ERCOT’s Technical Advisory Committee last week tabled a proposal to pay lost opportunity costs to generators ordered to ramp down for grid reliability, choosing instead to take advantage of extra time on the calendar and schedule a workshop on the issue.
The Board of Directors remanded the proposal (NPRR649) back to the TAC in February. It had received 56% support in a TAC roll call vote in November, short of the two-thirds threshold for approval. (See LOC Rule Sent Back to ERCOT’s Stakeholder Process.)
The TAC set March 7, 9 or 23 as possible dates for the workshop. The committee doesn’t meet again until March 31, giving it a month and a half before it must report back to the board April 12 with either a final version of NPRR649, an alternative version or reasons for rejecting it.
TAC Chair Randa Stephenson said she would prefer an early workshop, but she also wanted to ensure ERCOT staff had enough time to draft language that helps the committee develop alternative recommendations.
Kenan Ögelman, vice president of commercial operations, said the delay would give staff ample time to write a new nodal protocol revision request that would be an “option B.”

• What is asked
Reproduce the part of the ERCOT article starting with "The TAC set" and going on through "develop alternative recommendations.". The lines after the ERCOT article have nothing to do with it.

• Source excerpt

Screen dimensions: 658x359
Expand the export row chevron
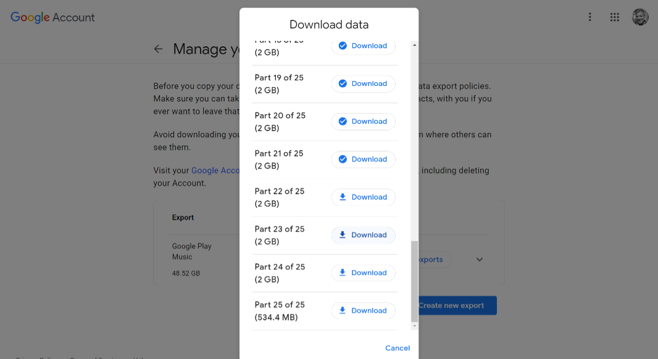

• Exercise result
The TAC set March 7, 9 or 23 as possible dates for the workshop. The committee doesn’t meet again until March 31, giving it a month and a half before it must report back to the board April 12 with either a final version of NPRR649, an alternative version or reasons for rejecting it.
TAC Chair Randa Stephenson said she would prefer an early workshop, but she also wanted to ensure ERCOT staff had enough time to draft language that helps the committee develop alternative recommendations.